Your early comment: “I consider not pretty useful for just one method entered by many threads”

The method does not need to concern itself with threads at all. The method scope, when called, will always be just one thread. It is not creating nor using any objects that are available to multiple threads.

The discussion started with alternatives to appendToDocumentList that did not exhibit performance issues when the list grew large. How “large” the list needs to be before the performance issues hit varies based upon a number of factors. Most people do not need to worry about it as most document lists will never be of a size that matters.
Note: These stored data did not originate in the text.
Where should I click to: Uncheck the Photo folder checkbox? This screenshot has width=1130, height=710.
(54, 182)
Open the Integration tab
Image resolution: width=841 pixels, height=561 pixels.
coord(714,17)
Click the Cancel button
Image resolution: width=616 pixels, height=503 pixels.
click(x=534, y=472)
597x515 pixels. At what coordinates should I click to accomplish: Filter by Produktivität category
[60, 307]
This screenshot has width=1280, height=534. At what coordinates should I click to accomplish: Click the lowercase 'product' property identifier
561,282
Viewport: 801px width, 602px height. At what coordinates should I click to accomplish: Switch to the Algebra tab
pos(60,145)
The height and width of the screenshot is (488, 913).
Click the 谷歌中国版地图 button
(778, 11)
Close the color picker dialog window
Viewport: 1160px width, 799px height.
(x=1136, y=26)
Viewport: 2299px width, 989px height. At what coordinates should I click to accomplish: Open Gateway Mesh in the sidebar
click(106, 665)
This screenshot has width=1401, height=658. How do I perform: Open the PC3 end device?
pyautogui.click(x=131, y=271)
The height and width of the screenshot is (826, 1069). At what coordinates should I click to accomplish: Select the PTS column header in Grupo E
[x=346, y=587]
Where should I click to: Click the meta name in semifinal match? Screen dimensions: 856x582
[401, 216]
Document lists are simple arrays. appendToDocumentList allocates a new list of size “toList” plus the size of “fromList” plus one more if “fromItem” is input. Then copies all the old toList entries to the new array, and all the fromList and fromItem entries to the new array. As noted in the thread, the JVM has gotten pretty good at doing this at a speed that is acceptable in most situations.

Alternatives to this try to avoid repeated allocating and copying of the array. The solution you’ve shared does not avoid this. Indeed, it allocates and copies twice in each call–once as the ArrayList is built, then again when ArrayList.toArray() is called.

The second version creates a thread for every item to add to the ArrayList object. That’s a lot of overhead just to add an item to a list. Are you sure you want to create a 1000+ threads for a 1000+ item list?

Have you done tests to check the performance? At what number of items does appendToDocumentList start to become very slow on your machine? How does that compare to your appendToDocListJava service? Does your JVM crash when the the list size reaches a level where the number of threads and resources exceed the JVM capacity?

Tests always reveal reality but my guesses are that both versions of appendToDocListJava will start exhibiting performance degradation at a list size far smaller than appendToDocumentList.